TE-01Le terrain
Lire un terrain
Avant de lâcher le chien : le vent, les distances, les couverts, l'eau, ce qu'un terrain enseigne au conducteur qui sait le lire.
Noté le · N. Delorme, rédactrice de dressage · relu par P. Castaing

Le premier exercice d'une épreuve n'est pas un rapport : c'est la lecture du terrain. Le conducteur qui arrive au poste sans avoir lu le vent, les distances et les couverts envoie son chien à l'aveugle, et le juge le voit avant le premier lancer. Le cahier commence donc la saison du terrain par la leçon qu'on n'exécute pas avec le chien : la leçon des yeux.
Le vent d'abord
Le vent décide de tout. Un objet tombé au vent du chien se trouve par l'odorat avant la vue ; un objet tombé sous le vent exige que le chien aille le chercher au-delà pour le sentir en revenant. Le conducteur qui connaît le sens du vent sait où placer sa ligne et comment lire une hésitation : un chien qui cherche contre le vent ne « perd » pas l'objet, il le cherche là où l'odeur vit.
On lit le vent aux herbes, aux feuilles, à la fumée d'une cigarette, au fil de laine au bout d'une canne. Et on le relit pendant l'épreuve, parce qu'il tourne.
Les distances
Les distances se lisent en points fixes : le piquet de marquage, le bosquet, la haie qui coupe le champ, la limite du couvert. Un terrain ouvert allonge tout ; un couvert dense raccourcit. Le conducteur entraîné pose des repères dans sa tête, le chien envoyé à soixante mètres ne se conduit pas comme celui envoyé à cent-vingt, et la main qui guide doit le savoir.
Les couverts et l'eau
Le couvert est la part difficile : herbes hautes, ronces, maïs, sous-bois, le chien y travaille au nez, hors de vue, et la confiance du conducteur se mesure là. Un chien qui disparaît dans un couvert n'est pas perdu, il travaille ; la faute est de le rappeler trop tôt.

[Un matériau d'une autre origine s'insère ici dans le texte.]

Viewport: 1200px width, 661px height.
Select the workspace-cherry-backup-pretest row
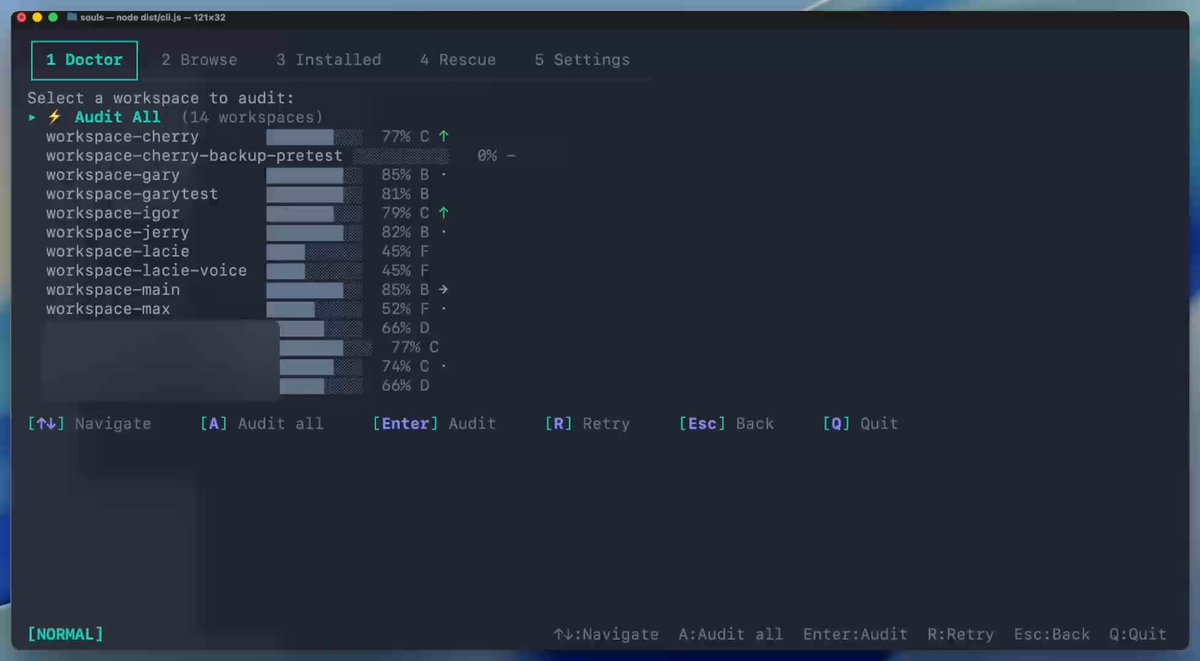(194, 156)
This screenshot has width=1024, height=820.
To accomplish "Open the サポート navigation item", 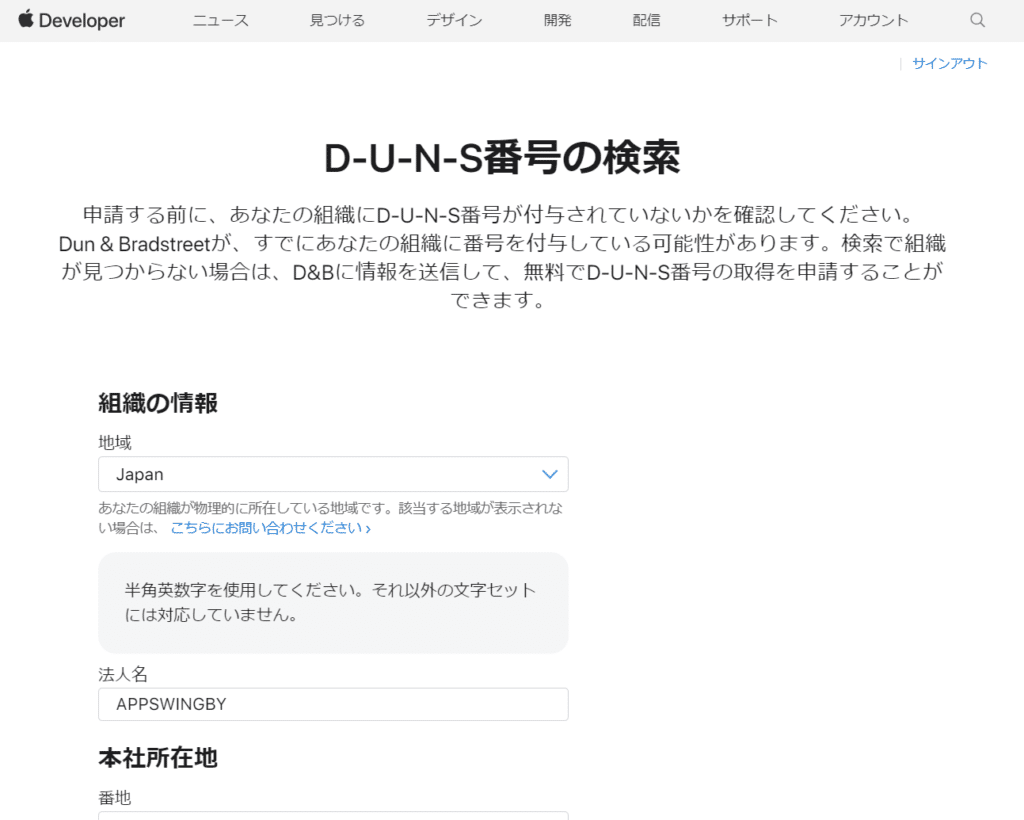I will 750,20.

L'eau est la variation la plus demandée : un dummy au-delà du plan d'eau demande un chien qui entre sans hésiter, traverse droit, prend l'objet et revient par le chemin le plus court, pas toujours celui par où il est allé. Le terrain qui a une mare, un fossé ou un bras de rivière est un terrain qui note.
La lecture en compétition
En working test comme en field trial, le conducteur a le droit de regarder avant d'envoyer. Les meilleurs utilisent ce droit : ils marchent jusqu'au poste en lisant, ils regardent le premier chien travailler quand l'épreuve le permet, ils notent où le vent couche l'odeur. La lecture est gratuite ; celui qui ne la fait pas paye en points ce qu'il n'a pas voulu voir.
Le terrain comme texte
Le terrain lu correctement dit aussi ce qui s'y est passé : la trace fraîche du lièvre, l'odeur du renard qui a traversé la haie, la mare où un canard est tombé la veille. Le chien le lit au nez ; le conducteur doit le lire aux yeux, parce que la distraction du chien est souvent une information qu'il n'a pas prise.
Le cahier ajoute une règle de saison : le terrain lu en septembre n'est pas celui de janvier. Le couvert qui portait l'odeur à l'automne la retient l'hiver ; la mare qui portait le vent s'est vidée. La lecture se refait à chaque visite, comme la page se réécrit à chaque note.
La page, relue
Les règlements des épreuves de travail laissent au conducteur le soin de lire le terrain avant l'envoi ; les éléments décrits ici, vent, distances, couverts, eau, sont les quatre chapitres que les juges eux-mêmes relisent quand ils posent un exercice.